Outro dia, minha irmã chegou em casa e o encontrou de pé no quarto encarando o aquário.

– O que aconteceu, meu filho?

– Mãe, peixe respira embaixo d’água?

– Respira, meu filho.

De imediato, o menino pareceu intrigado. E, logo depois, nervoso.

– E como peixe morre então, mãe, me diz? De tiro?!

Por que agora?
No dia que Francisco nasceu, lembro de ter ido à maternidade, segurado o menino no colo e tentado imaginar quem seria aquela pessoa que era um pouco de mim. Hoje, quase seis anos depois, Francisco começa a dar dicas do adulto que será e eu me pego imaginando que a única coisa que quero é ficar por aqui tanto quanto for possível para acompanhar a trajetória desse cara e dos outros sete que carregam alguma coisa de meu DNA. Que grande loucura deve ser ter um filho. Ou a grande loucura seria não tê-los? Aos 41, eu talvez tenha perdido a vez, mas a existência dessa população criada por minhas irmãs e por meu irmão sempre ajudará a atenuar o deslize. Ou, quem sabe, minha mulher, que ainda tem muito tempo para decidir,me convença a encarar essa doce maluquice com ela e me presenteie com um outro ser humano novinho em folha que carregará com ele, por dentro e por fora, um pouco da beleza dela, e que eu terei o enorme prazer de ajudar a formar – e o enorme prazer de me deixar, por ele, educar. Quem sabe.

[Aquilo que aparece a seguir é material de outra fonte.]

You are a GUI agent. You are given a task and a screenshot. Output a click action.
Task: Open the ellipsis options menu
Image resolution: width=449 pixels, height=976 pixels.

Mas, como eu ia dizendo, Francisco não queria ir dormir. A mãe e o pai tinham saído e ele estava sob os cuidados da Nonna, que, embora faça parte da geração de pais totalitários (se não me engano, era a líder deles), tentava, como uma avó moderna, negociar a boemia do menino.

– Francisco,você precisa ir para a cama agora, amanhã tem aula.

– Por que eu preciso ir agora?

– Para poder descansar bastante e acordar descansado. Não é bom saber que amanhã você vai se sentir bem depois de uma boa noite de sono?

– Nonna, amanhã não existe. As pessoas ficam falando nele, mas, agora, ele não existe. Então, vou ficar.

Quando as encucações da vida batem, podemos sempre contar com as palavras de Haznack, o guerreiro que veio salvar o mundo. Não custa torcer. E que grande e adorável loucura deve ser fazer um outro ser humano como Francisco.